The Wayne Community College Foundation will take audiences on a Southern literary tour as part of its offerings this fall.

Throughout October, the Foundation will host four University of North Carolina at Chapel Hill, professors as they each offer a look into some of the authors who have become synonymous with southern literature.

"We call if a "literary sampler" because you can choose your favorite writer in the series or choose to attend them all -- like a box of chocolates," said Kay Cooke, chairman of the event and a member of the Foundation's board of directors.

The programs will be offered on Mondays on Oct. 8, 15, 22 and 29.

The series will kick off on Oct. 8 with a discussion of the works of novelist Richard Wright presented by Rebecka Rutledge Fisher, Ph.D., who serves as an assistant professor in the UNC English Department.

She is also the author of "Remnants of Memory: Testimony and Being in Sketches of Southern Life."

To prepare for her presentation, Dr. Fisher recommends reading Wright's famous work, "Native Son."

On Oct. 15, Florence Dore, Ph. D., will speak on Georgia's Flannery O'Connor, who is famous for her short stories and essays about characters in the South.

Dr. Dore is the southern literature specialist for Post*45.

She recommends participants read O'Connor's "A Good Man is Hard to Find" in advance of her presentation.

The next week, Joseph Flora, Ph.D., will take the stage to speak about William Faulkner, long-considered the dean of southern novelists.

A distinguished professor at Chapel Hill, Dr. Flora has co-edited "Southern Writers: A New Biographical Guide," and has served as acting director of the Center for the Study of the American South."

He suggests that attendees read "The Sound and the Fury."

Popular writer Marianne Gingher will return to the WCC Lecture Hall to discuss Mississippi's favorite daughter, Eudora Welty.

A professor of creative writing, Ms. Gingher has published seven books, winning the National Library Association's Best Book of the Year and a Sir Walter Raleigh Award for fiction.

She suggests the short stories, "Livvie is Back" and "Powerhouse" and the novelette, "The Robber Bridegroom" for those who wish to take part in her evening with Eudora Welty.

Ms.
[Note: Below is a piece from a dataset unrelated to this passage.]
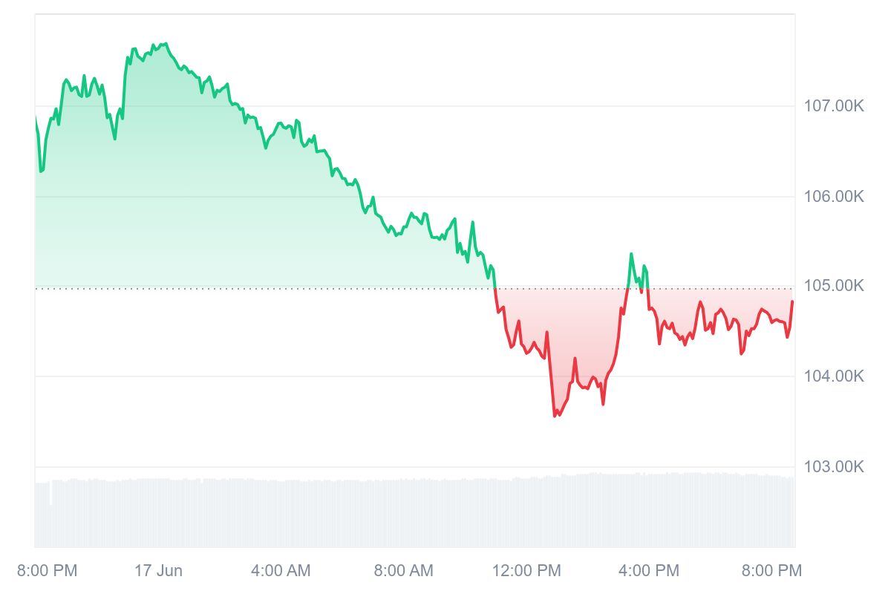Click the highest peak of the green line
891x594 pixels.
[x=165, y=44]
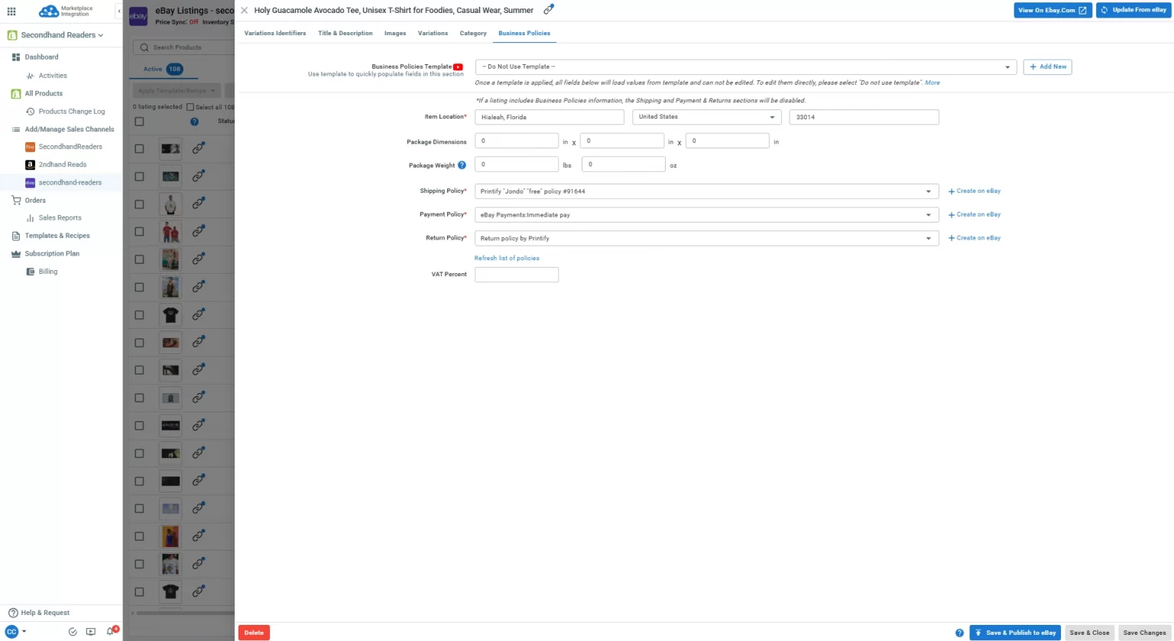
Task: Click the video tutorials icon in sidebar footer
Action: coord(91,632)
Cooke advises that while the readings are suggested, they are by no means a requirement to attend the Literary Sampler, just a suggestion to help make the lectures even more enjoyable.

And while committee members would appreciate advance registrations by calling 919-739-7007, residents are invited to attend any or all of the events.

The series will be in the WCC Lecture Hall, which is located in the Walnut Building, Room 101, at Wayne Community College.

It is the last building on the right, across from the parking lot.